Traceback (most recent call last):
  File "/usr/local/lib/python3.6/runpy.py", line 193, in _run_module_as_main
    "__main__", mod_spec)
  File "/usr/local/lib/python3.6/runpy.py", line 85, in _run_code
    exec(code, run_globals)
  File "/usr/local/lib/python3.6/site-packages/rasa_nlu/train.py", line 174, in <module>
    num_threads=cmdline_args.num_threads)
  File "/usr/local/lib/python3.6/site-packages/rasa_nlu/train.py", line 149, in do_train
    interpreter = trainer.train(training_data, **kwargs)
  File "/usr/local/lib/python3.6/site-packages/rasa_nlu/model.py", line 190, in train
    **context)
  File "/usr/local/lib/python3.6/site-packages/rasa_nlu/classifiers/embedding_intent_classifier.py", line 446, in train
    training_data, intent_dict)
  File "/usr/local/lib/python3.6/site-packages/rasa_nlu/classifiers/embedding_intent_classifier.py", line 272, in _prepare_data_for_training
    all_Y = self._create_all_Y(X.shape[0])
  File "/usr/local/lib/python3.6/site-packages/rasa_nlu/classifiers/embedding_intent_classifier.py", line 256, in _create_all_Y
    all_Y = np.stack([self.encoded_all_intents for _ in range(size)])
  File "/usr/local/lib/python3.6/site-packages/numpy/core/shape_base.py", line 423, in stack
    return _nx.concatenate(expanded_arrays, axis=axis, out=out)
MemoryError

We have two branches:

  1. The following branch uses sparse matrices in the CountVectorsFeaturizer. The features are then used in the EmbeddingIntentClassifier. However, the code is not cleaned up. https://github.com/RasaHQ/rasa/tree/entity-recognition
  2. We are currently cleaning up the above branch and moving everything to https://github.com/RasaHQ/rasa/tree/combined-entity-intent-model. (It might take another 1-2 weeks until all the functionality of the first branch is on this branch.)
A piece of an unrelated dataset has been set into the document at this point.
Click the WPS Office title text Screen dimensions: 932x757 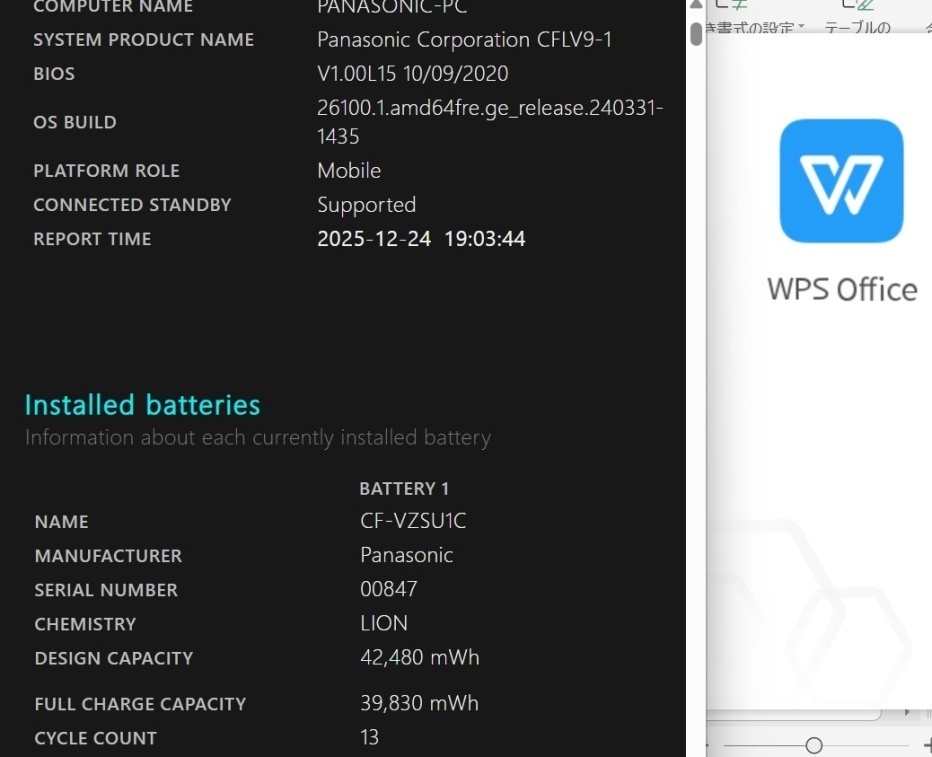coord(842,289)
yeah it’s because we’re using numpy arrays here, which at this point take up a huge amount of memory. Or are about to, as you said. The solution to this is using sparse arrays, which we are in a separate branch which isn’t quite ready to be merged yet. We will be merging it in the next few months so you should have no more problems with memory at that point

I have the same problem with MemoryError and can’t train my model using tensorflow_embedding on a big training set. As a workaround, I train model only on a small training set.

@suryavamsi1563 The branch https://github.com/RasaHQ/rasa/tree/combined-entity-intent-model is not ready yet. We faced some issues on the way. You should be able to use it beginning of next week.

i’m gonna leave this open, because it is an issue and we are looking into it

@akelad I had the same hypothesis given the point where it breaks. Thanks for your response & hoping the Rasa team will be fixing this in future as working with Rasa module has been very helpful. I ended up building an independent classification model (fine for my use case) & will be using Rasa for entity extraction (better usability than CRF).

@kenzydarioo A workaround would be to manually split your data and build sequential models for additional intents. These additional intents can be tagged as ‘Others’ in the previous model - As the ‘MemoryError’ seems majorly due to the # of intents. For example, I was able to create a model with 200k training data with just 5 intents (though most of the data were duplicates). Let us know on the approach which worked for you!

@akelad is it possible to split the .md training data and train it separately but somehow append it to one model in the end ? because i’m experiencing the same thing using tensorflow embedding config. Thanks in advance.